## [WHAT TO WORK ON]
Given the material below, output exactly the lines from the line with "中医骨伤科学 (326, 1067)" to the line with "中医耳鼻喉咽喉科学 (351, 1658)", both ends included, and no other lines.

## [EXTRACTED INFORMATION]
◆ ◆ ◆ ◆

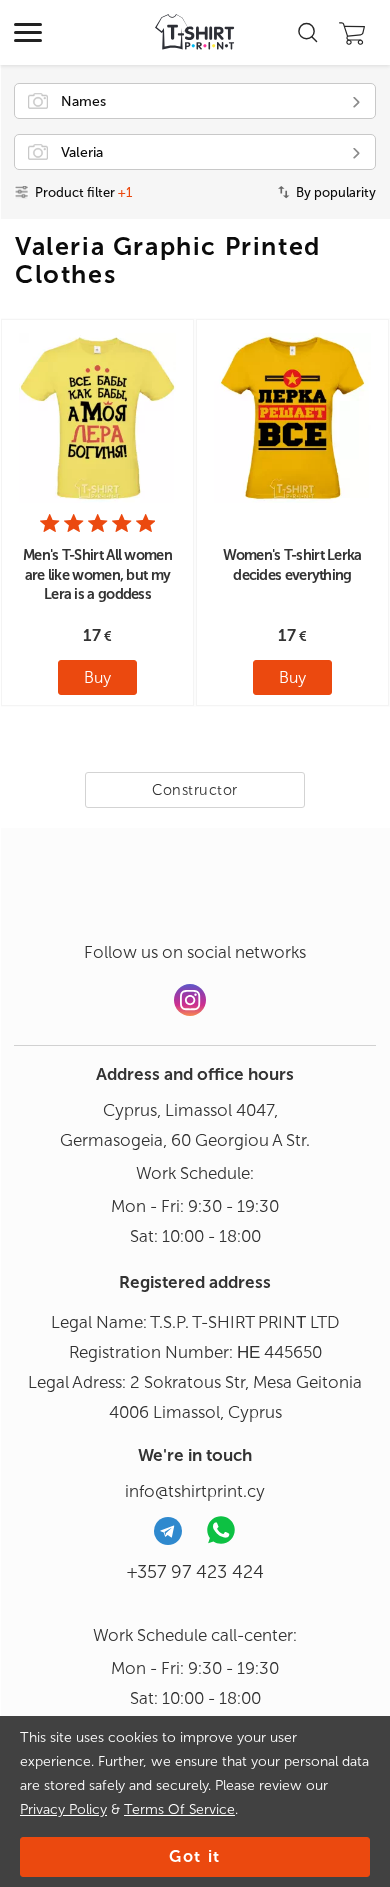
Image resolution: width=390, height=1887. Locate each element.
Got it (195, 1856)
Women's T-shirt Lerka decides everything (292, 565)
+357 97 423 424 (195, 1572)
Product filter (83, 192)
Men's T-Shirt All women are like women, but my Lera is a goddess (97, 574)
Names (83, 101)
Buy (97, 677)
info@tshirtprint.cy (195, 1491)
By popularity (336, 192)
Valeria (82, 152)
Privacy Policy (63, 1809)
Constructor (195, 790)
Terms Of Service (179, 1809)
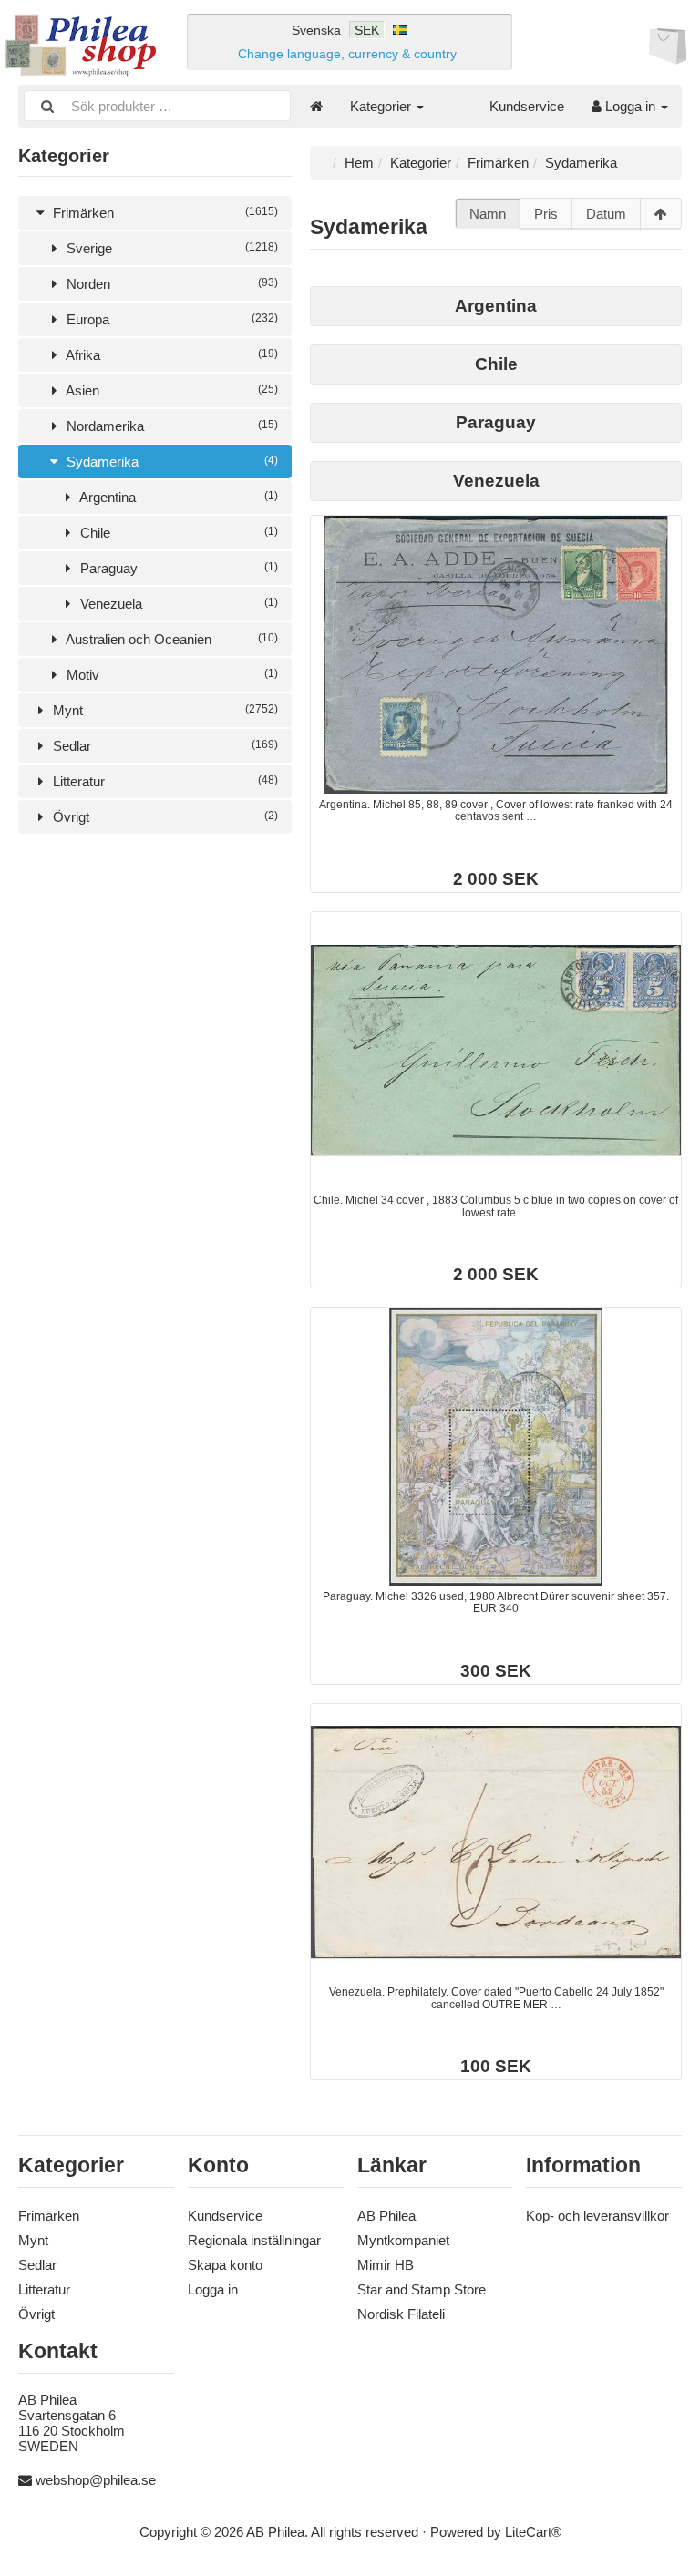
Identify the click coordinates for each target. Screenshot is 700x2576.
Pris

◆ ◆ ◆ ◆

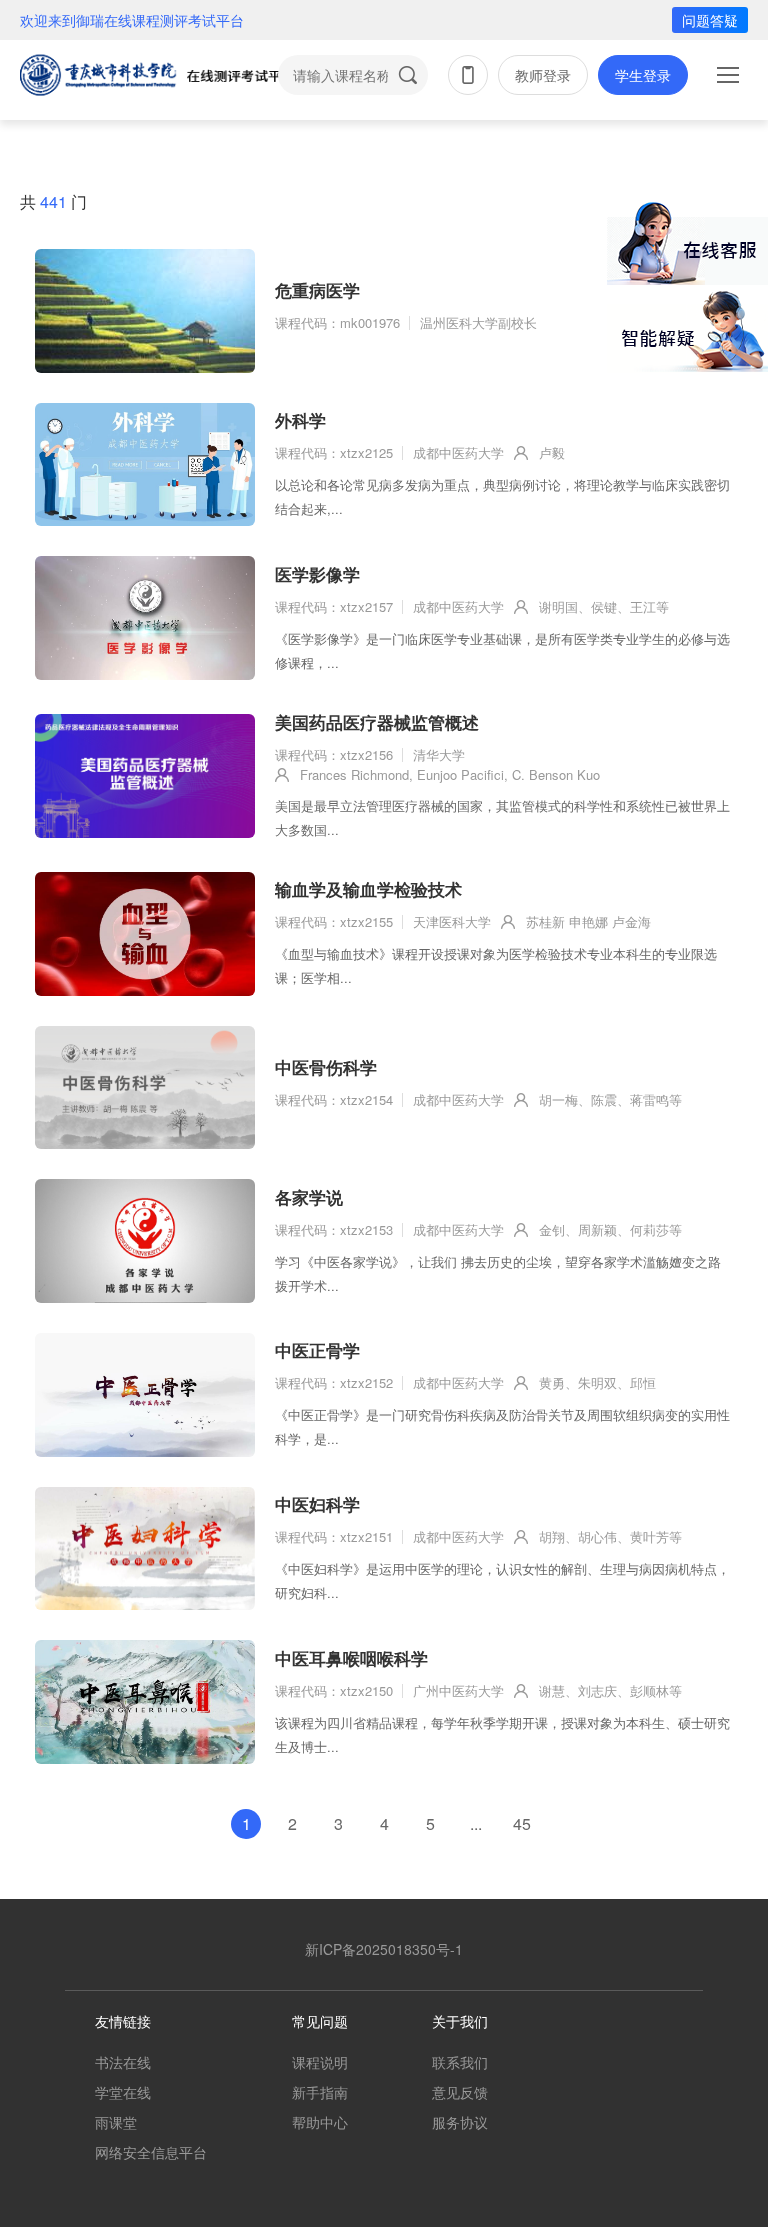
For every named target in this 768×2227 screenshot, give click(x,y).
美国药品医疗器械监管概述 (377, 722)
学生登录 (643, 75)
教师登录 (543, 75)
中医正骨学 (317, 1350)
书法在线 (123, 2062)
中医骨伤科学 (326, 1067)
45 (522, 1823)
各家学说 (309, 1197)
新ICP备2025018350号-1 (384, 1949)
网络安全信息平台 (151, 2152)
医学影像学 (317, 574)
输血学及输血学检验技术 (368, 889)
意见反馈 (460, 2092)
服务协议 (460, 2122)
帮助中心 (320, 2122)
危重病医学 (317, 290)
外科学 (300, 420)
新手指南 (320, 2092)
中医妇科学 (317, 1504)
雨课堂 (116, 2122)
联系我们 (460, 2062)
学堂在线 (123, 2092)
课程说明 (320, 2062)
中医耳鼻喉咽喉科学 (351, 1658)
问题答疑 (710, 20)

◆ ◆ ◆ ◆

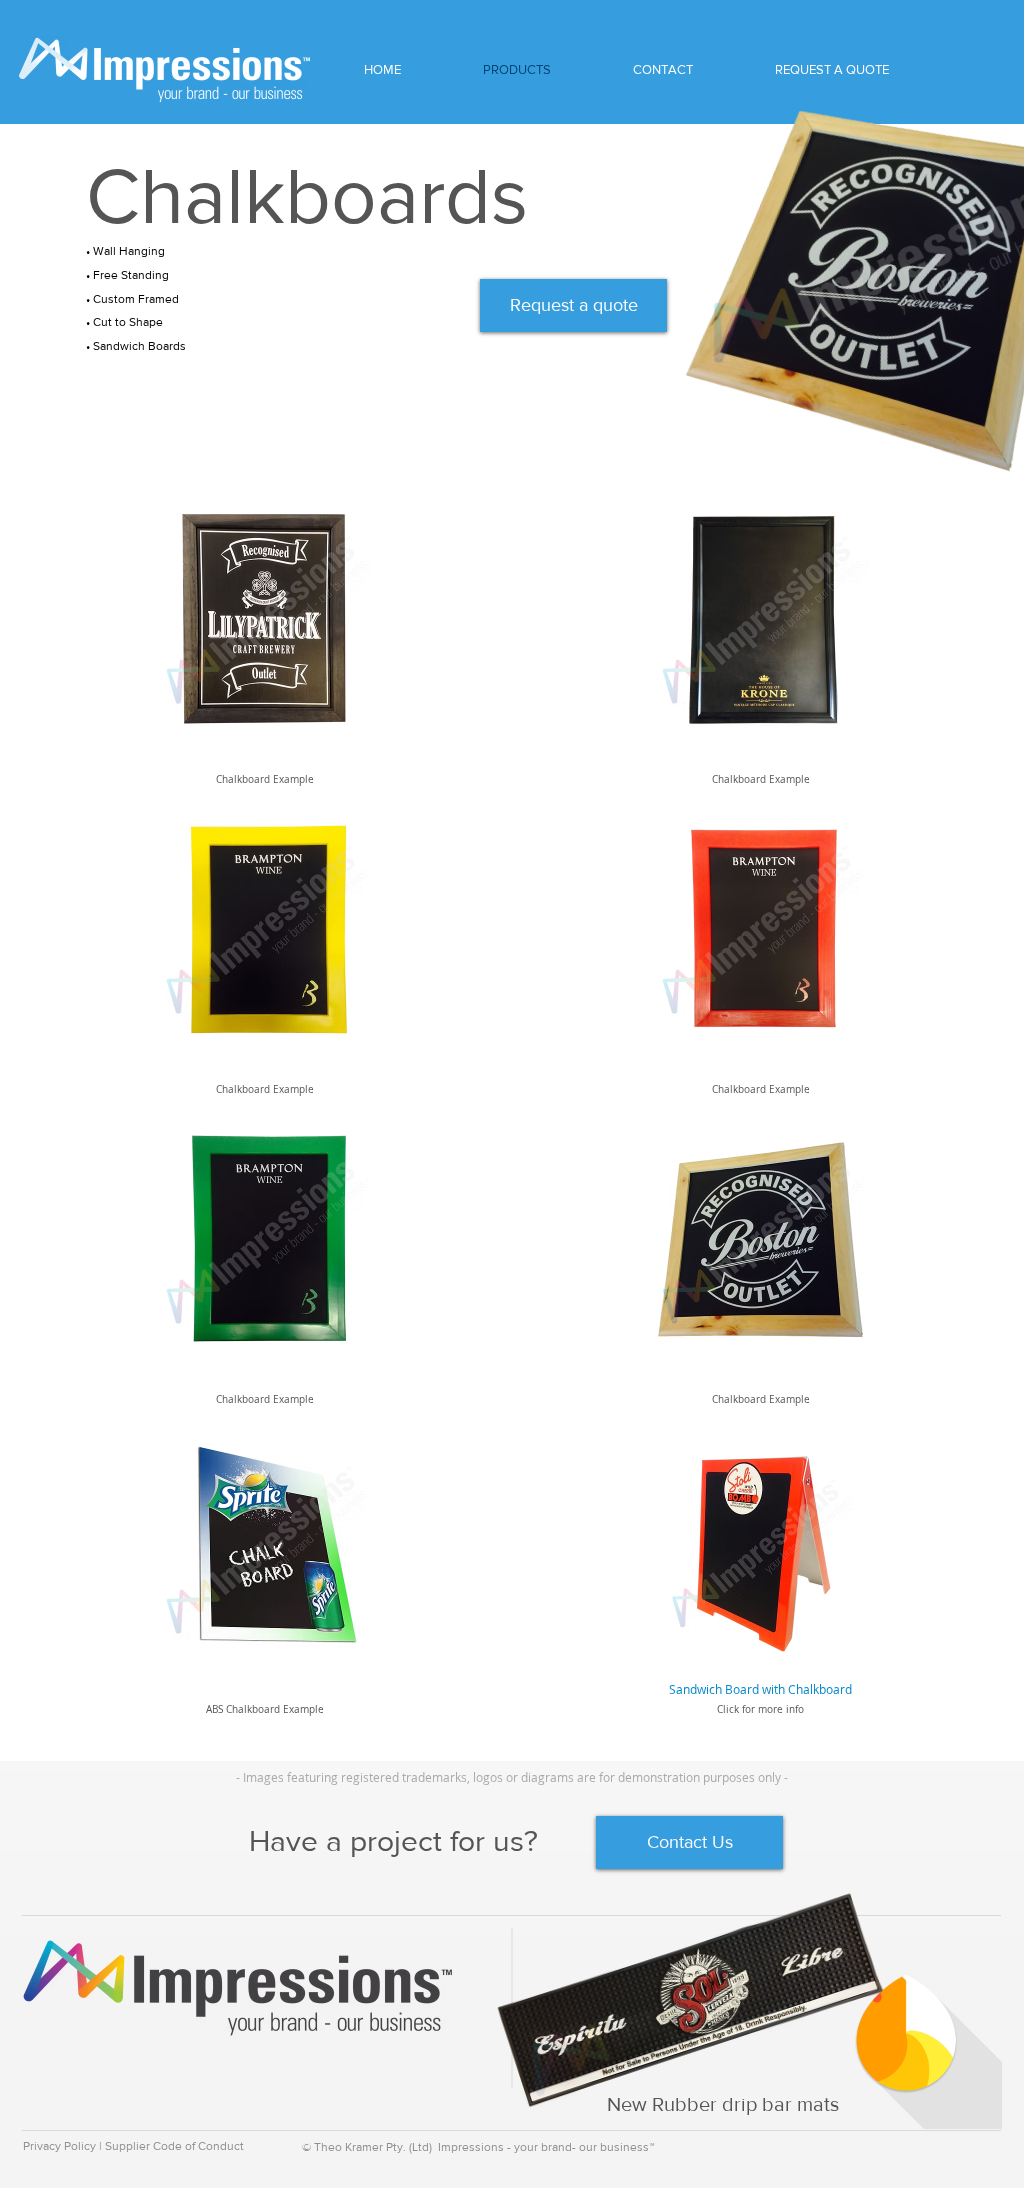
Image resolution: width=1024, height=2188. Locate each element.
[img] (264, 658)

◆ ◆ ◆ ◆

## [ANSWER TO THE EXERCISE]
中医骨伤科学 (326, 1067)
45 (522, 1823)
各家学说 (309, 1197)
新ICP备2025018350号-1 (384, 1949)
网络安全信息平台 (151, 2152)
医学影像学 (317, 574)
输血学及输血学检验技术 (368, 889)
意见反馈 (460, 2092)
服务协议 (460, 2122)
帮助中心 (320, 2122)
危重病医学 (317, 290)
外科学 (300, 420)
新手指南 (320, 2092)
中医妇科学 (317, 1504)
雨课堂 (116, 2122)
联系我们 (460, 2062)
学堂在线 (123, 2092)
课程说明 (320, 2062)
中医耳鼻喉咽喉科学 (351, 1658)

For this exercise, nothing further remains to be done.